**Direction**
Please rewrite the items below, putting "Goal" wherever "Instruction" appears and leaving everything else unchanged.
┌─ Items
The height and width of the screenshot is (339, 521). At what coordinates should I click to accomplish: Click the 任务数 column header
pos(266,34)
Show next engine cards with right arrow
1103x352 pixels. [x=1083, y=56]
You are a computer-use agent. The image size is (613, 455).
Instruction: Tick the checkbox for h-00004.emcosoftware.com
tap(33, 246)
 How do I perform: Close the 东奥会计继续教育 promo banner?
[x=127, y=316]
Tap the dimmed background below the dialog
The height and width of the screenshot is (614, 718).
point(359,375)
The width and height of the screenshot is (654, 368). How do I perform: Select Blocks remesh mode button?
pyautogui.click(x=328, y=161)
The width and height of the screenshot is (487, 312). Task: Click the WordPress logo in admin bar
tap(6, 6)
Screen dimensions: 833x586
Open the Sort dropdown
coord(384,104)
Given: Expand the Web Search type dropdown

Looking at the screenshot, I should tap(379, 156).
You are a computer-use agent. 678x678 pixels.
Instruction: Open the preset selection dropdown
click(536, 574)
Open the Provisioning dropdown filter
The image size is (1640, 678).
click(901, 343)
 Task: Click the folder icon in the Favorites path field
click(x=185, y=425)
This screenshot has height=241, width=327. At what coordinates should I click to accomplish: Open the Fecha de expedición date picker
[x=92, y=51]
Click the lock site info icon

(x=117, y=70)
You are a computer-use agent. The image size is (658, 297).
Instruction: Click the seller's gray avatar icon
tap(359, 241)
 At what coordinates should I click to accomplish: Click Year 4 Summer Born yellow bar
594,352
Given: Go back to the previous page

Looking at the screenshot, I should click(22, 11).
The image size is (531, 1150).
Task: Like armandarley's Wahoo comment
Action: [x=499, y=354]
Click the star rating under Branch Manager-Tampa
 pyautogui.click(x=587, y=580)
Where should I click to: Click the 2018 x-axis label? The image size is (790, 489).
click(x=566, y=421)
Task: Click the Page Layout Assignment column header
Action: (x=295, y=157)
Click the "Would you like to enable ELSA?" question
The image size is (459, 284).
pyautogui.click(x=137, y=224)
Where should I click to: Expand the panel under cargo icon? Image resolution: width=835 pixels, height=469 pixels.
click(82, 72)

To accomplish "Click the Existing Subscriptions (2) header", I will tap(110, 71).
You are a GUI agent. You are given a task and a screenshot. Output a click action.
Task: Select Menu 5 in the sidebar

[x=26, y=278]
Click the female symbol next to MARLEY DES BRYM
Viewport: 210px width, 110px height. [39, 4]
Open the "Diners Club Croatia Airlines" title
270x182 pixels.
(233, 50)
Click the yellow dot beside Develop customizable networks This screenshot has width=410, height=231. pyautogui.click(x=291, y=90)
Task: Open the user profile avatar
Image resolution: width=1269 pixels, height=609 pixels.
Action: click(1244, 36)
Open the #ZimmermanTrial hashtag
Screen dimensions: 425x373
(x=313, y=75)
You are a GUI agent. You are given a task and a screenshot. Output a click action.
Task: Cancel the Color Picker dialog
└─
**Final result**
The height and width of the screenshot is (339, 521). At what coordinates should I click to accomplish: Click the 任务数 column header
pos(266,34)
Show next engine cards with right arrow
1103x352 pixels. [x=1083, y=56]
You are a computer-use agent. The image size is (613, 455).
Goal: Tick the checkbox for h-00004.emcosoftware.com
tap(33, 246)
 How do I perform: Close the 东奥会计继续教育 promo banner?
[x=127, y=316]
Tap the dimmed background below the dialog
The height and width of the screenshot is (614, 718).
point(359,375)
The width and height of the screenshot is (654, 368). How do I perform: Select Blocks remesh mode button?
pyautogui.click(x=328, y=161)
The width and height of the screenshot is (487, 312). Task: Click the WordPress logo in admin bar
tap(6, 6)
Screen dimensions: 833x586
Open the Sort dropdown
coord(384,104)
Given: Expand the Web Search type dropdown

Looking at the screenshot, I should tap(379, 156).
You are a computer-use agent. 678x678 pixels.
Goal: Open the preset selection dropdown
click(536, 574)
Open the Provisioning dropdown filter
The image size is (1640, 678).
click(901, 343)
 Task: Click the folder icon in the Favorites path field
click(x=185, y=425)
This screenshot has height=241, width=327. At what coordinates should I click to accomplish: Open the Fecha de expedición date picker
[x=92, y=51]
Click the lock site info icon

(x=117, y=70)
You are a computer-use agent. The image size is (658, 297).
Goal: Click the seller's gray avatar icon
tap(359, 241)
 At what coordinates should I click to accomplish: Click Year 4 Summer Born yellow bar
594,352
Given: Go back to the previous page

Looking at the screenshot, I should click(22, 11).
The image size is (531, 1150).
Task: Like armandarley's Wahoo comment
Action: [x=499, y=354]
Click the star rating under Branch Manager-Tampa
 pyautogui.click(x=587, y=580)
Where should I click to: Click the 2018 x-axis label? The image size is (790, 489).
click(x=566, y=421)
Task: Click the Page Layout Assignment column header
Action: (x=295, y=157)
Click the "Would you like to enable ELSA?" question
The image size is (459, 284).
pyautogui.click(x=137, y=224)
Where should I click to: Expand the panel under cargo icon? Image resolution: width=835 pixels, height=469 pixels.
click(82, 72)

To accomplish "Click the Existing Subscriptions (2) header", I will tap(110, 71).
You are a GUI agent. You are given a task and a screenshot. Output a click action.
Task: Select Menu 5 in the sidebar

[x=26, y=278]
Click the female symbol next to MARLEY DES BRYM
Viewport: 210px width, 110px height. [39, 4]
Open the "Diners Club Croatia Airlines" title
270x182 pixels.
(233, 50)
Click the yellow dot beside Develop customizable networks This screenshot has width=410, height=231. pyautogui.click(x=291, y=90)
Task: Open the user profile avatar
Image resolution: width=1269 pixels, height=609 pixels.
Action: click(1244, 36)
Open the #ZimmermanTrial hashtag
Screen dimensions: 425x373
(x=313, y=75)
You are a GUI agent. You are given a task and a screenshot. Output a click action.
Task: Cancel the Color Picker dialog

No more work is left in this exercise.